● **Given entries**
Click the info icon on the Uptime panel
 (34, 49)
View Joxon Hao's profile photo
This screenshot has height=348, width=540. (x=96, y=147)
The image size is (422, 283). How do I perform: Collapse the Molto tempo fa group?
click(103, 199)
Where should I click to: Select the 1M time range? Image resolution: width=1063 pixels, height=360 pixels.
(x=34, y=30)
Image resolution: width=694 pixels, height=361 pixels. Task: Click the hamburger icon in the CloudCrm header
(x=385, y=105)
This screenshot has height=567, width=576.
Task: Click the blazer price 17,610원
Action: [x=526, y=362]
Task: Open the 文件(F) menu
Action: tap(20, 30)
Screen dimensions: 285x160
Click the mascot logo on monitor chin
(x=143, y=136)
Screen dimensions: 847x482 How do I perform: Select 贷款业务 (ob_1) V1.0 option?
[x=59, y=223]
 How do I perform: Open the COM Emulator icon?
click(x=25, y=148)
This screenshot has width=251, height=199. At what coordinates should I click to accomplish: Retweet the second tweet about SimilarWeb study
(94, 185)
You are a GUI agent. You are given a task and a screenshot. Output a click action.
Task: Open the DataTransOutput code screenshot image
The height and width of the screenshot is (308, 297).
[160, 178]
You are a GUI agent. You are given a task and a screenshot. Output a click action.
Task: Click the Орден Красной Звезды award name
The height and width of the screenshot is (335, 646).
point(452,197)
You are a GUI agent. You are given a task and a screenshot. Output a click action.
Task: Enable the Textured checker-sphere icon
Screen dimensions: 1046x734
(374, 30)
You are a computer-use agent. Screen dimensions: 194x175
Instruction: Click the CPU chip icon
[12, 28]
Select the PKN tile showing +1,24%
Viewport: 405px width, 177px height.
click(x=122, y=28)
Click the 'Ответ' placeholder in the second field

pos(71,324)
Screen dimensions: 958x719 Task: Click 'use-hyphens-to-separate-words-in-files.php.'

● **Exercise aim**
Beginning with the line containing "Click the mascot logo on monitor chin" in the material above, copy every line exactly until you have copied the line containing "You are a computer-use".

● **Result below**
Click the mascot logo on monitor chin
(x=143, y=136)
Screen dimensions: 847x482 How do I perform: Select 贷款业务 (ob_1) V1.0 option?
[x=59, y=223]
 How do I perform: Open the COM Emulator icon?
click(x=25, y=148)
This screenshot has width=251, height=199. At what coordinates should I click to accomplish: Retweet the second tweet about SimilarWeb study
(94, 185)
You are a GUI agent. You are given a task and a screenshot. Output a click action.
Task: Open the DataTransOutput code screenshot image
The height and width of the screenshot is (308, 297).
[160, 178]
You are a GUI agent. You are given a task and a screenshot. Output a click action.
Task: Click the Орден Красной Звезды award name
The height and width of the screenshot is (335, 646).
point(452,197)
You are a GUI agent. You are given a task and a screenshot. Output a click action.
Task: Enable the Textured checker-sphere icon
Screen dimensions: 1046x734
(374, 30)
You are a computer-use agent. Screen dimensions: 194x175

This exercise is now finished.